Page excerpt »
====================

Risks of Investing in Stocks and How to Avoid Them (2024)

Risks of Investing in Stocks and How to Avoid Them (1)

Every financial investment carries risk. And while conventional wisdom says that you could earn a higher return by taking on more risk, veteran investors will tell you that learning how to manage that risk is the steadiest path to making a profit. Here’s a roundup of common types of risk that affect investments and how to position your long-term investments for success.

A financial advisor can help you create a financial plan based on your risk tolerance.

Understanding the Risks of Investing in the Stock Market

Risks of Investing in Stocks and How to Avoid Them (2)

Many Americans invest in the stock market, but not all of them understand the risks involved. Here’s a breakdown of six common types of risk that could affect your investments:

Business risk. Business risk refers to the level of uncertainty and potential financial loss that is associated with investing in a specific company’s stock or equity.

This risk can include underperforming earnings reports that are due to changes in leadership, quality management, competitive positioning, industry conditions and financial stability.

Downside risk. Downside risk estimates the potential decline in value for investments like stocks, bonds and other assets due to market-related factors and fluctuations.

Changes in supply and demand, economic conditions, investor sentiments, company-specific events and broader market trends are considered downside risks.

One example of a downside risk can come from holding a large position in a high-risk sector. If this sector experiences a market-wide downturn, the value of the holding will decline significantly.

Economic risk. Economic risk refers to the potential of financial losses or reduced returns stemming from macroeconomic factors and events that affect the broader economy, financial markets and investments.

One example of economic risk could come from a recession as it can affect a company’s sales and profitability, which could consequently lead to a decline in its stock price.

Other examples of economic risk include interest rates, currency fluctuations and geopolitical events.

Inflationary risk. Inflationary risk can undermine the real value of investment returns and the purchasing power of investors.

It refers specifically to the risk of inflation outpacing the returns of investments, which causes a decrease in the actual (inflation-adjusted) value of assets over time.

Inflationary risk can have a substantial impact on fixed-income investments like bonds, as well as cash holdings and other assets that fail to provide adequate protection against the erosion of value caused by increasing prices.

Political risk. Political risk refers to the negative impact on investments due to political events, instability or policy changes in a specific country or region.

Changes in government leadership, shifts in political ideologies, regulatory modifications, trade disputes and geopolitical conflicts are considered political risks.

====================

Given request 1 »
Answer these from the article on stock investment risks:
(a) Who does it say can help you create a financial plan based on your risk tolerance?
(b) What event does it give as one example of economic risk?
(c) What kind of investments does it name as ones inflationary risk can substantially impact, besides cash holdings?
Given request 2 »
Reproduce the part of the article on stock investment risks that opens with the words containing "Changes in supply" and closes with "will decline significantly.".
Given request 3 »
In one to three sentences, explain why, according to the article on stock investment risks, holding a large position in a high-risk sector can be a source of downside risk.
Rely only on the article on stock investment risks, with no outside knowledge.

Data segment »
====================

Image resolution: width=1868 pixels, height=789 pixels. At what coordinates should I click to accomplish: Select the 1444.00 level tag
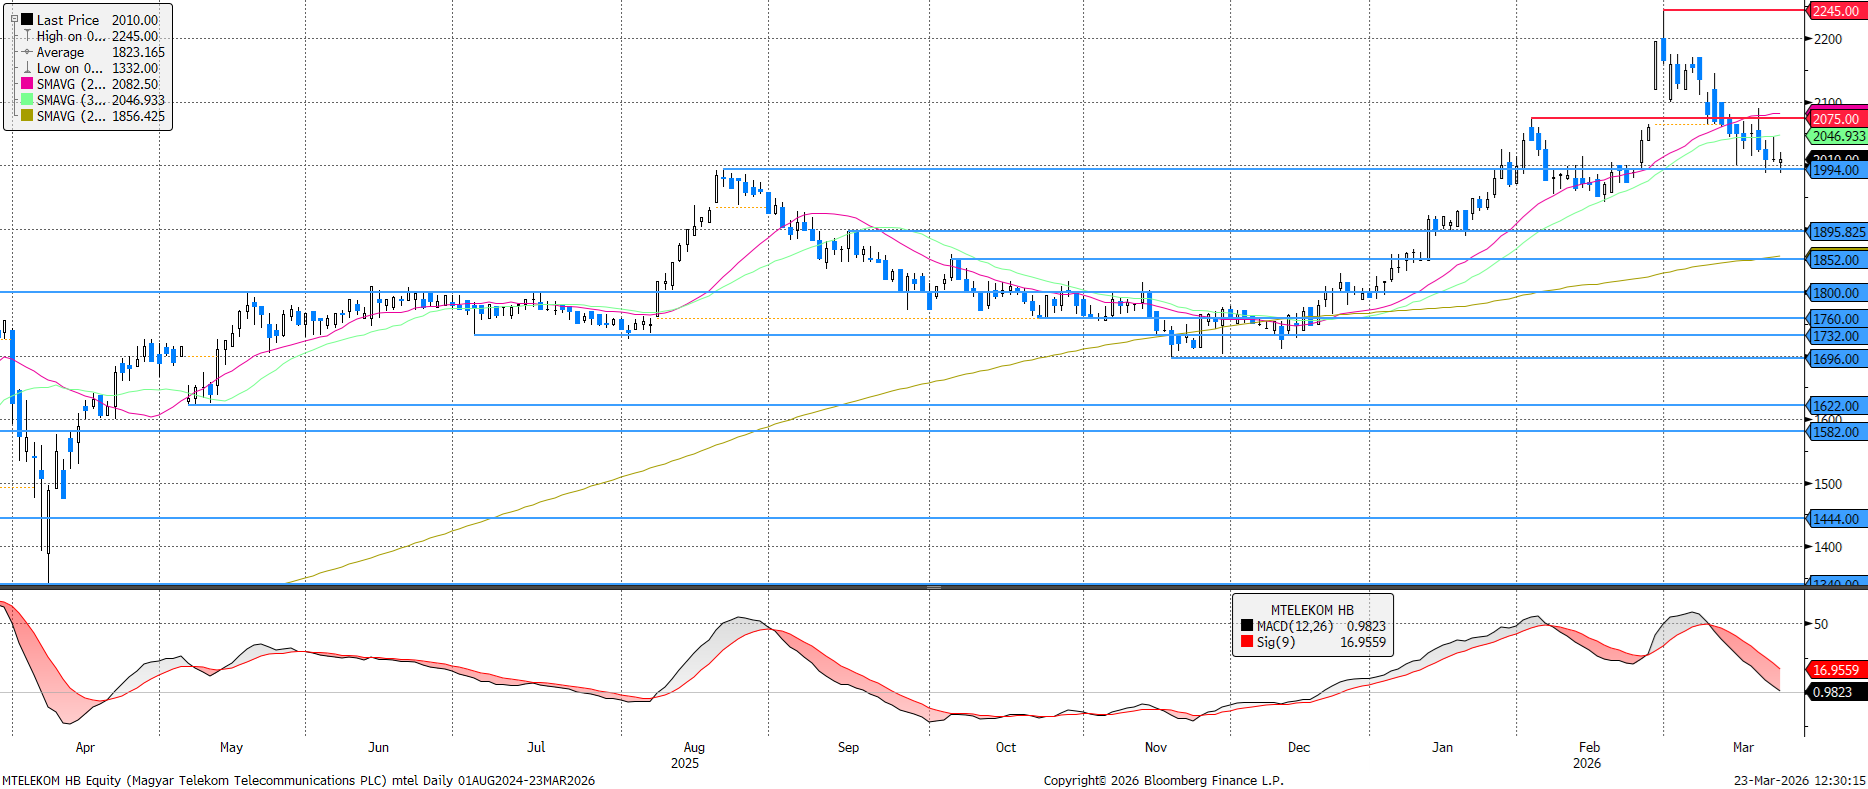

====================

Task result 1 »
(a) A financial advisor.
(b) A recession.
(c) Fixed-income investments like bonds.

Task result 2 »
Changes in supply and demand, economic conditions, investor sentiments, company-specific events and broader market trends are considered downside risks.

One example of a downside risk can come from holding a large position in a high-risk sector. If this sector experiences a market-wide downturn, the value of the holding will decline significantly.

Task result 3 »
If that sector experiences a market-wide downturn, the value of the holding will decline significantly.